Aim of the task - Only the lines from the one containing "You are a computer-use agent. Screen" through the end of the entries are wanted, retyped exactly and without pictures.
-=-=-
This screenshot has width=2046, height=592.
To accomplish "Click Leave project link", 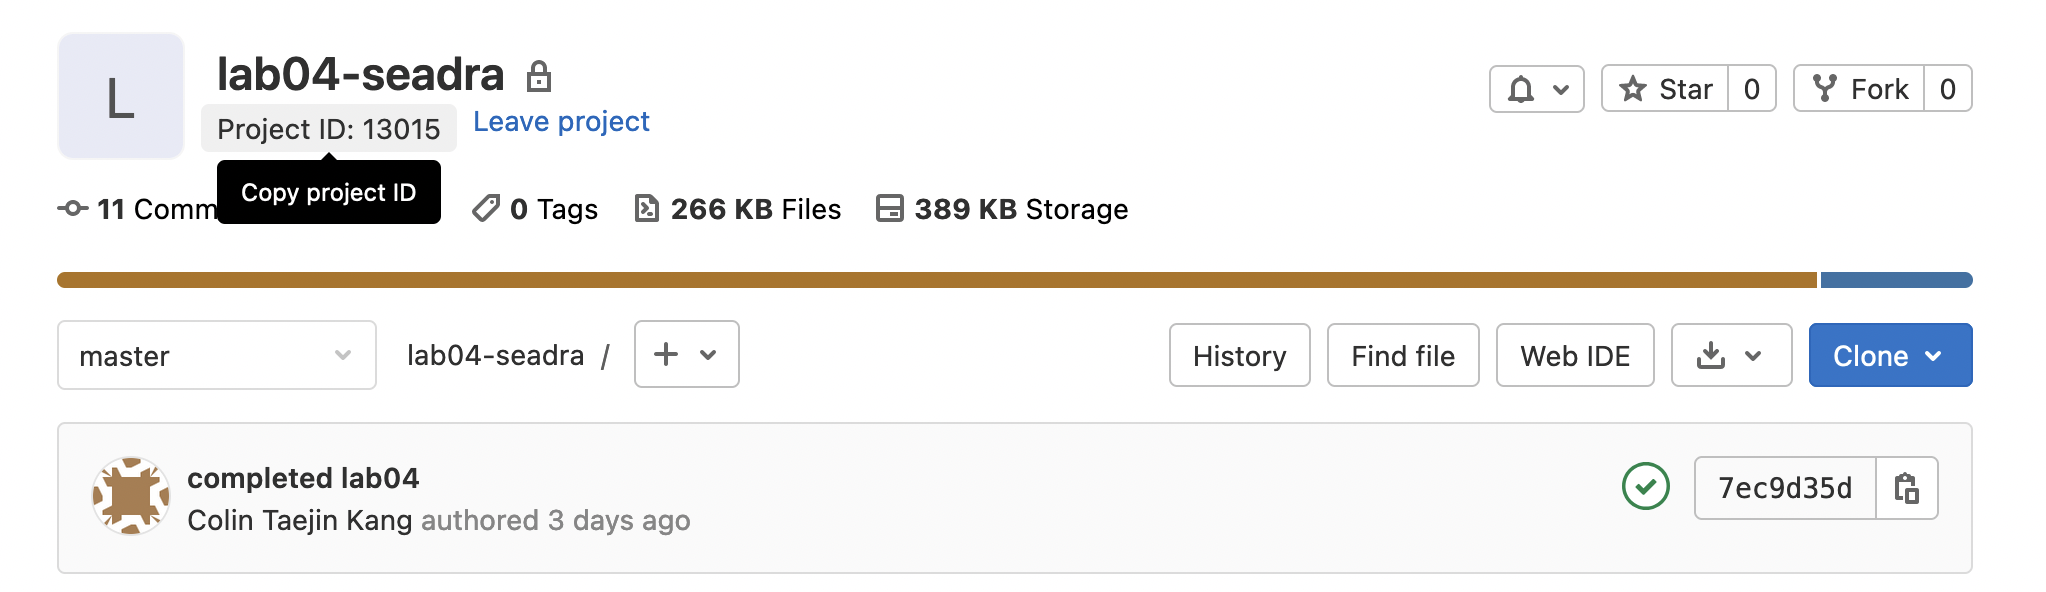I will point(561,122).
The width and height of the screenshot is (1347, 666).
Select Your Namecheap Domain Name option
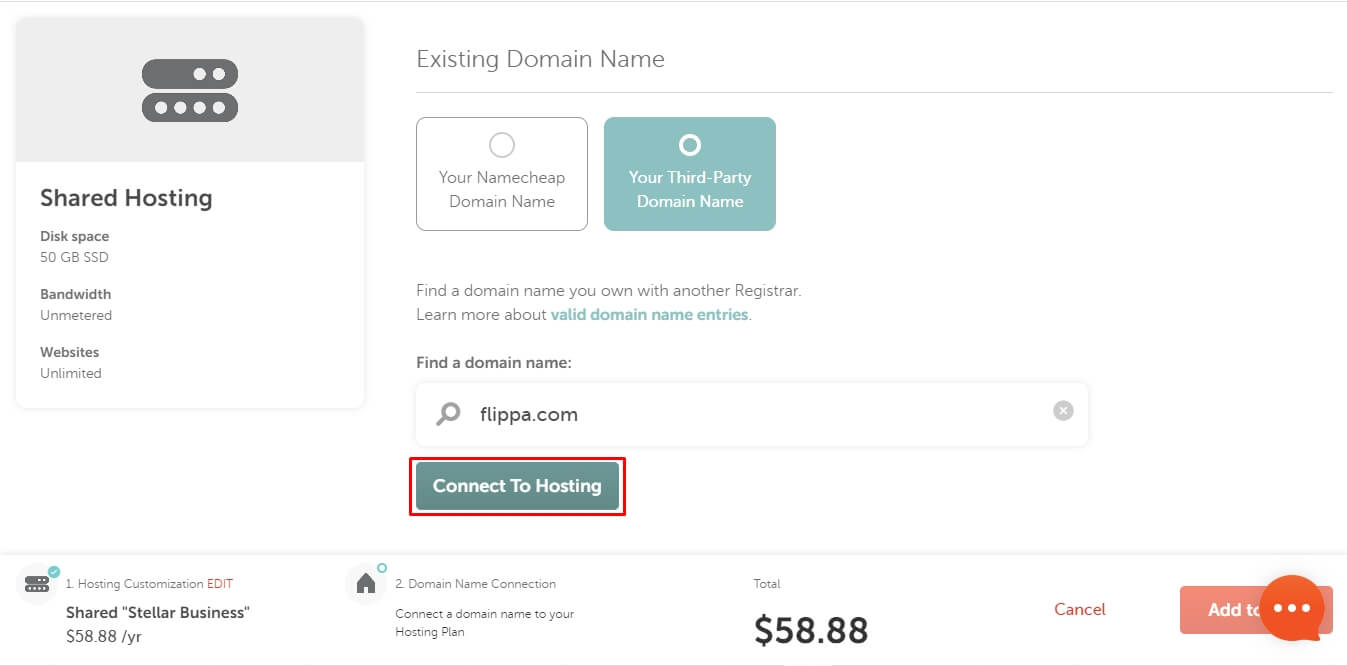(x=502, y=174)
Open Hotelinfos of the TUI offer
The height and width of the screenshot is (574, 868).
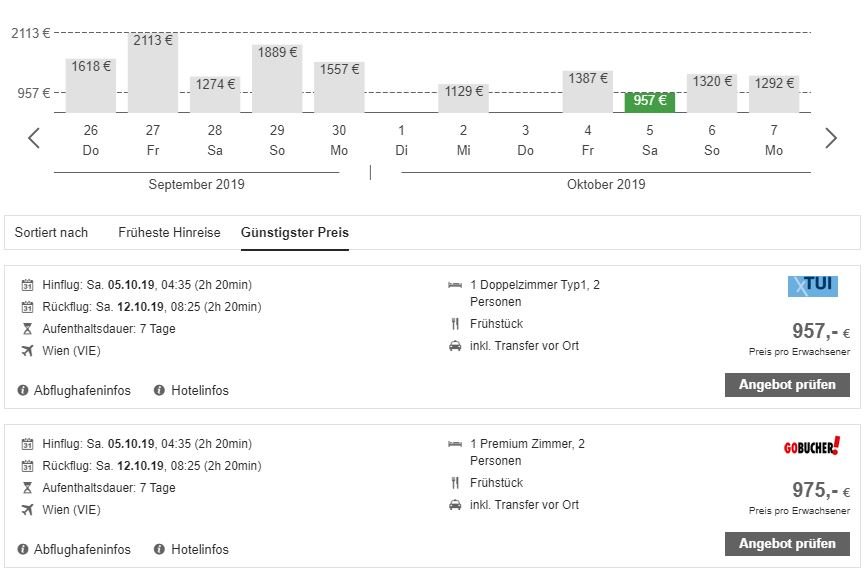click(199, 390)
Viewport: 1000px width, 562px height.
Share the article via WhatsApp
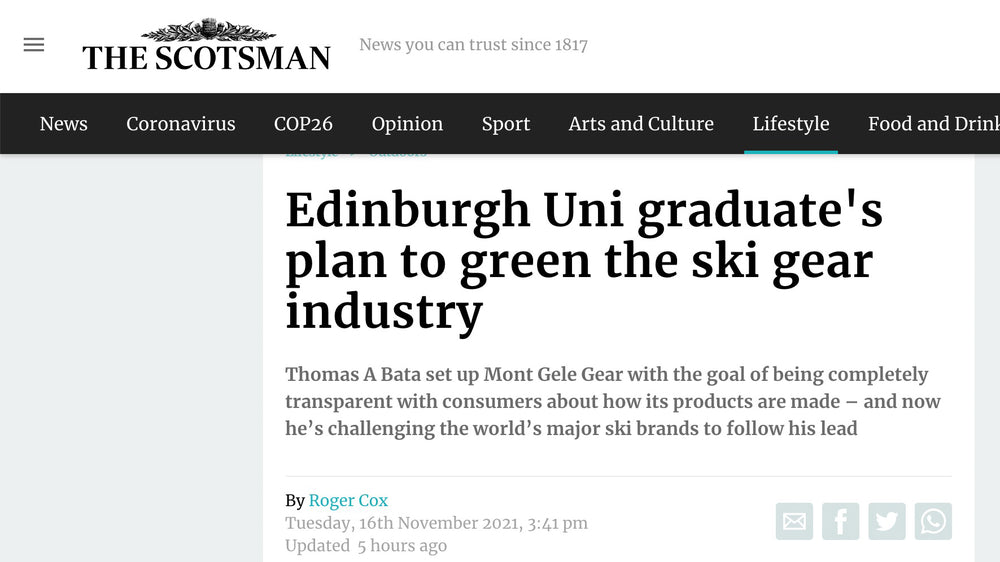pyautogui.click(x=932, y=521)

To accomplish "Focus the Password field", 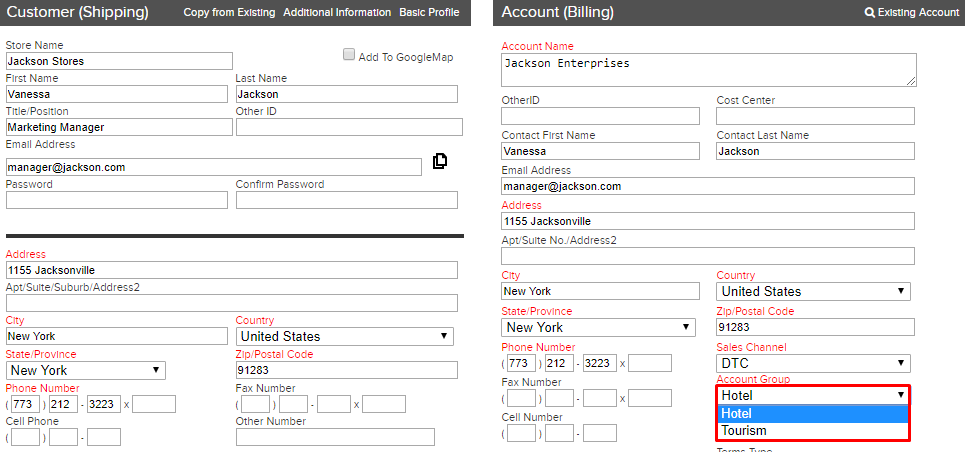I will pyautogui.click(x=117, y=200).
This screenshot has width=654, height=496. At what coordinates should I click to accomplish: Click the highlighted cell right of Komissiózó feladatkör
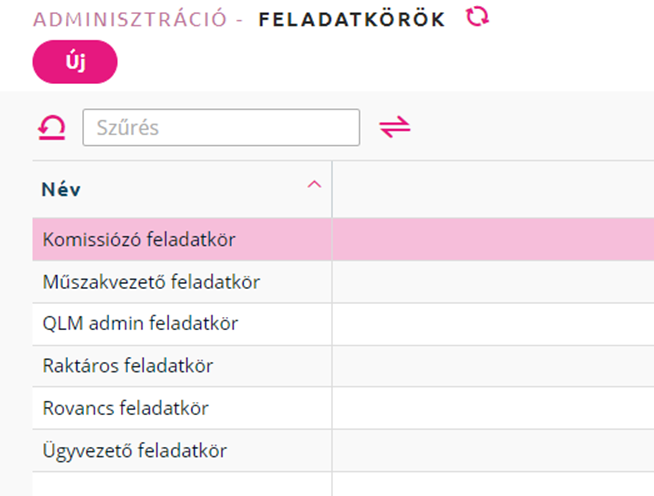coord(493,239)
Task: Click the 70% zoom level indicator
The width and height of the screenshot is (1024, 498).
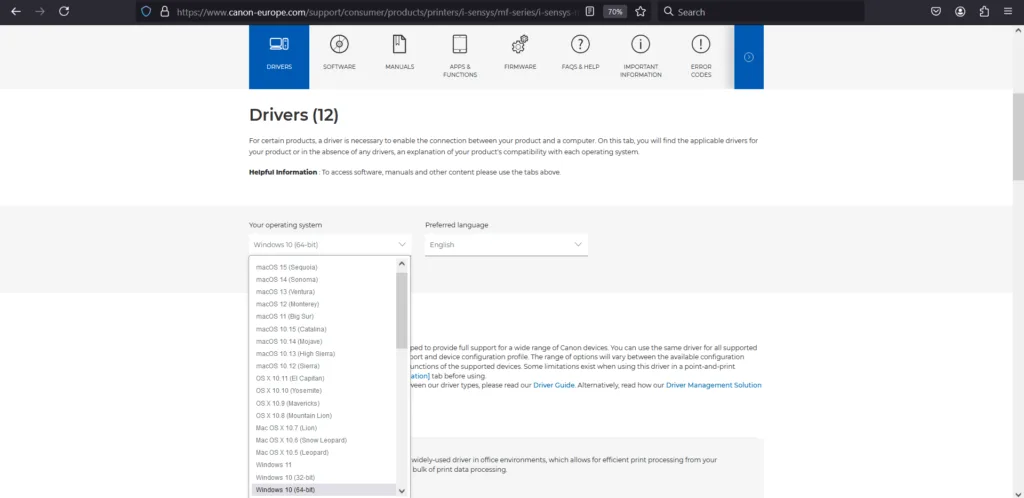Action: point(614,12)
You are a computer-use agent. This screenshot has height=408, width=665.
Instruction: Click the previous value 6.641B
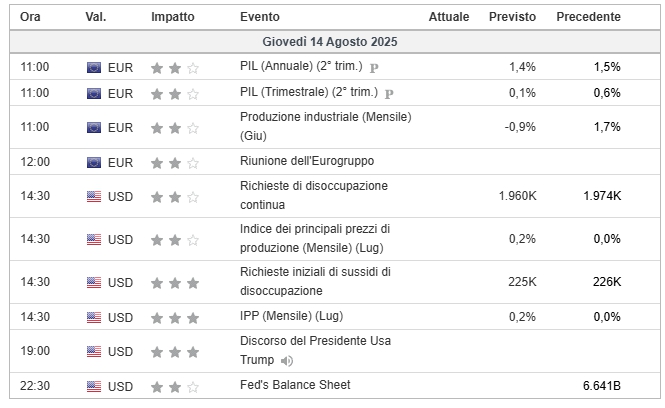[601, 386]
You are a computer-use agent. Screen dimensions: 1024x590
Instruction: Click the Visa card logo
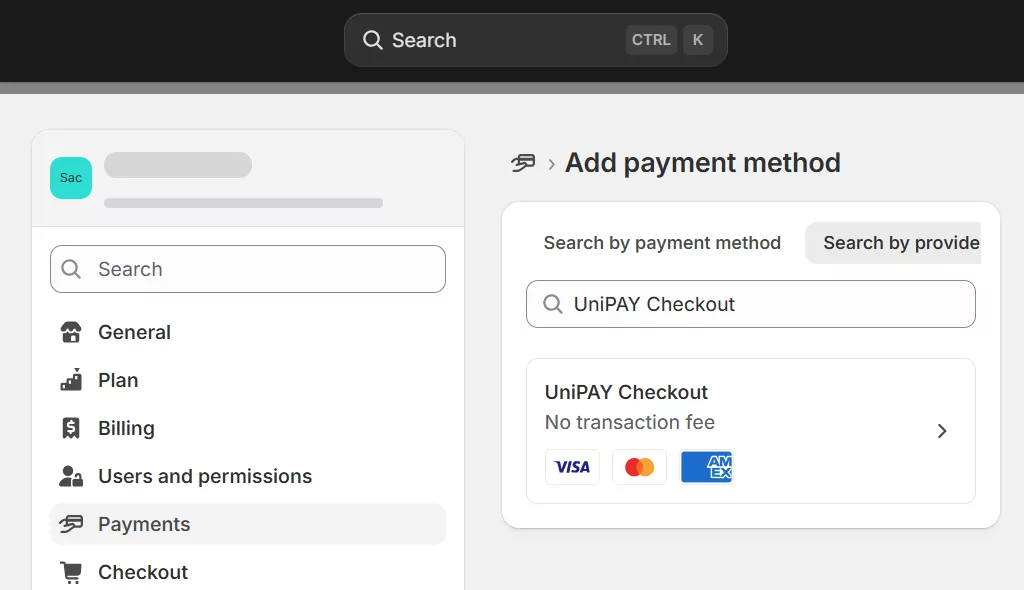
-=-=-
Expected answer -
You are a computer-use agent. Screen dimensions: 1024x590
Instruction: Click the Visa card logo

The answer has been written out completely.